▶ Text provided
========

How can I prove that $\frac{1}{\sqrt{1-4x}}=\sum_{n=0}^{\infty} \binom {2n} {n} x^n$?
I know the I should use Newton's generalized binomial theorem which says that,
$$(1+z)^a=\sum_{n=0}^{\infty} \binom {a} {n}z^n=1+\binom{a}{1}z+\binom{a}{2}z^2+...$$
But how can I use it in this special case?
On
It is possible to use the catalan number generating function $C(z)=\sum_{n\ge 0}c_nz^{2n}$ to derive the generating function $f(z)$ for NE lattice paths from $(0,0)$ to $(n,n)$.
The catalan number generating function is:
$$C(z)=\frac{1}{2z^2}\left(1-\sqrt{1-4z^2}\right)\tag{1}$$
which gives, as it's $z^{2n}$ coefficient, the number of NE lattice paths starting at $(0,0)$, that do not exceed the diagonal $y=x$, and terminate at $(n,n)$.
The total number of NE lattice paths starting at $(0,0)$ and that terminate at a diagonal coordinate $(n,n)$ is found by splitting NE lattice paths into $k=0,1,2,3,\ldots$ catalan paths joined by $2$ NE steps which intersect the diagonal (plus one step at the start and at the end). Since each catalan path may be either above or below the diagonal there is a multiplication factor of 2 for each catalan path generated by $C(z)$.

========

▶ What this exercise asks
**1.** According to the generating-function thread, which conditions must an NE lattice path meet to be counted by the $z^{2n}$ coefficient of $C(z)$? List every condition.
**2.** In the generating-function thread, what multiplication factor is applied to each catalan path generated by $C(z)$, and what reason does the thread give for it?

▶ Collected material

========

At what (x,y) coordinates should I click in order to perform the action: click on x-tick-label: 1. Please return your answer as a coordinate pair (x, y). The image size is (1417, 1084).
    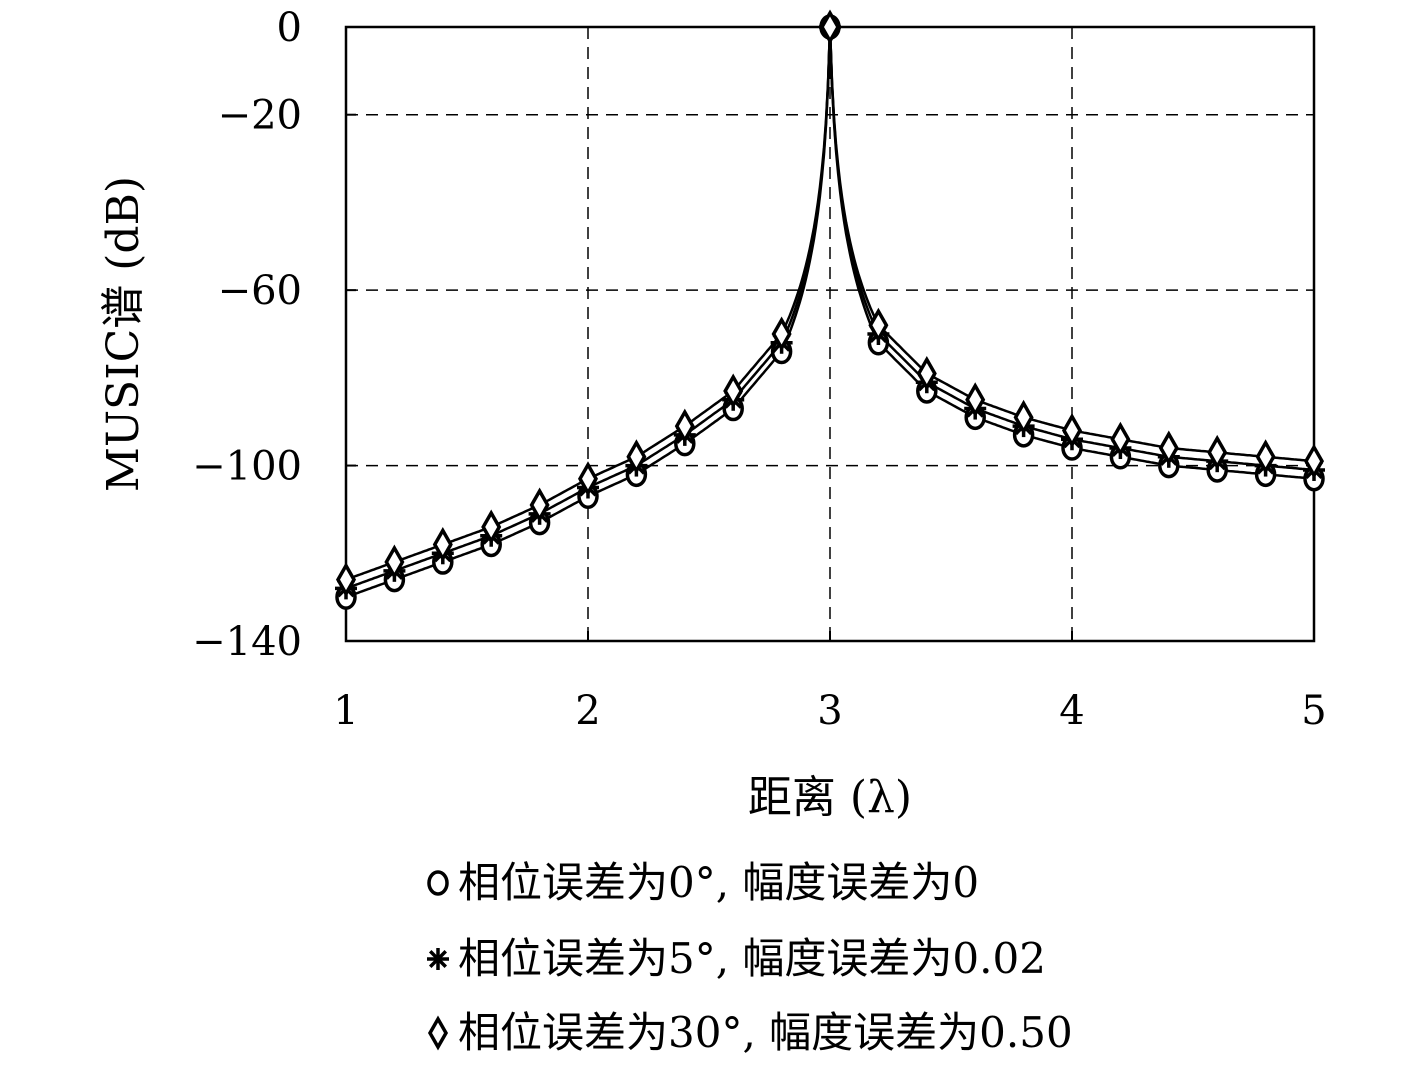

========

▶ Answers for this exercise
**1.**
- It starts at $(0,0)$.
- It does not exceed the diagonal $y=x$.
- It terminates at $(n,n)$.

**2.** A factor of 2, because each catalan path may be either above or below the diagonal.